My WordPress site got hacked. How do I clean it up?
I woke up this morning and my WordPress site was showing a bunch of spam links and weird Japanese text all over the pages. My hosting provider suspended my account. I have a backup from 2 weeks ago but I'm terrified to restore it because what if the hack is in the backup too? What's the safest way to fix this?
1 Answer(s)
Don't panic — this is fixable. Here's the exact step-by-step process I recommend:
Step 1: Don't restore from backup yet. First, identify how they got in. Check your wp-config.php file for suspicious code, check for files you don't recognize in your wp-content/uploads folder, and review your user list for accounts you didn't create.
Step 2: Clean your current installation. Delete all plugins you're not actively using. Change ALL passwords — WordPress admin, hosting, FTP, database. Use 20+ character random passwords.
Step 3: Update everything. Make sure WordPress core, all themes, and all plugins are on the latest versions. Outdated software is the #1 hack entry point.

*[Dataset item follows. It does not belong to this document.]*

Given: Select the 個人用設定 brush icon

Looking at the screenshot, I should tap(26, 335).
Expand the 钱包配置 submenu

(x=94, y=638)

Step 4: Install security plugins. Wordfence or Sucuri are the best. They'll scan for malware and set up a firewall.
Step 5: Now restore from backup. Your 2-week-old backup is fine as long as you've cleaned the current install first. After restoring, immediately change all passwords again and install Wordfence.
Going forward: enable 2FA, use a security plugin, and backup daily using UpdraftPlus.